### Text to read:

★ ★ ★ ★

With the Olympics in full swing, patriotism is in the air and athletes are the media stars of the day. If they win medals, they become gods and goddesses. Theirs are the free gear, the product endorsements, the TV hagiographies, the first class this and that. Nothing is too good for a person who revives an entire country’s hopes and dreams.
That’s how it’s supposed to be, anyway. But something went wrong this year. Through various means, we found out that our athletes are—shock, horror—human beings! They may have wonderful stories of grit and triumph, but these haven’t made them bona fide superheroes. In some cases, they may even be jerks.
One of the first hints of this came with AFP chief photographer Joe Klamar’s portraits of the U.S. Olympic team, which are now on display at the powerHouse Arena in Brooklyn. The story behind these images is kind of cute. Back in May, Klamar went to the U.S. Olympics Media Summit in a Hilton Hotel in Dallas. The AFP had never attended the event before, and Klamar was expecting a press conference where he’d get to photograph athletes’ talking heads. He didn’t realize there would be an opportunity to set up a mini-studio and shoot portraits. So he scrambled at the last minute, using any materials that were handy.
Whatever levels of truth are contained in this story (and one has an unfortunate tendency to doubt everything these days), Klamar’s shots certainly do him and the athletes no favors. They’re rough, provisional, often badly-lit and unsophisticated. Some of them look as if a sports fan shutterbug had crashed the event and impersonated a credentialed photographer.
But whether this constitutes an affront to the Olympics, American values and the world at large—as some have suggested—is another question. I would never argue that these are “good” photographs in any conventional sense. Some of them have that so-bad-it’s-good vibe—but I actually found it refreshing to see, as the Huffington Post put it, “a little rust on the press machine.” Standard imagery of athletes is relentlessly polished and predictable. Why do we need to believe our athletes are perfect? Isn’t it even more potent if they’re regular people with a few warts here and there, who’ve nevertheless succeeded through a combination of hard work and talent?

★ ★ ★ ★

Lines of data
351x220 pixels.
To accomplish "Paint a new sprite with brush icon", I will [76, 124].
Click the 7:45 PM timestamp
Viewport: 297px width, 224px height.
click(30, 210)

★ ★ ★ ★

### Exercises:
- 1) List the perks that, according to the essay on Olympic athletes, belong to medal winners.
- 2) Proceed with the essay on Olympic athletes, continuing from its last sentence.
The listing is separate material that is unrelated to the essay on Olympic athletes.

### In response:
- 1) The free gear, the product endorsements, the TV hagiographies, and the first class this and that.

- 2)
You could argue that there’s an analogy between these images and the work of a visual prankster like photographer Martin Parr. I think this is a faulty argument. I’m not a fan of Parr, a British photographer who has made a career out of exposing people’s foibles. And I think there’s a qualitative difference between his images and Klamar’s Olympic portraits. Parr stalks his subjects, capturing them unawares when they’re behaving in ways that reflect badly on them. Klamar’s Olympians, on the other hand, were fully complicit in the shoot. Can you say that this image of Olympian Tony Gunawan with a shuttlecock on his head is a bit silly? Yes, you can. But you can’t argue that he didn’t agree to be photographed this way.
In any case, the sheen is off the apple and there are a few bruises too. I was also referred, by my friend Sarah D, to an extraordinary ESPN article that examines, in exhaustive detail, the casual hook-ups and orgies that routinely take place in the Olympic Village. Apparently many of the athletes are also going for gold in some extra-curricular sports! Things can get a little, uh, steamy in the Village. There’s now a standing order of 100,000 condoms for every Olympic Games. That’s 100,000 condoms for some 10,000 athletes. You do the math.
“My last Olympics, I had a girlfriend—big mistake,” says world-record-holding swimmer and pretty boy Ryan Lochte, who has recently been exposed as a world-class jerk. “Now I’m single, so London should be really good. I’m excited.”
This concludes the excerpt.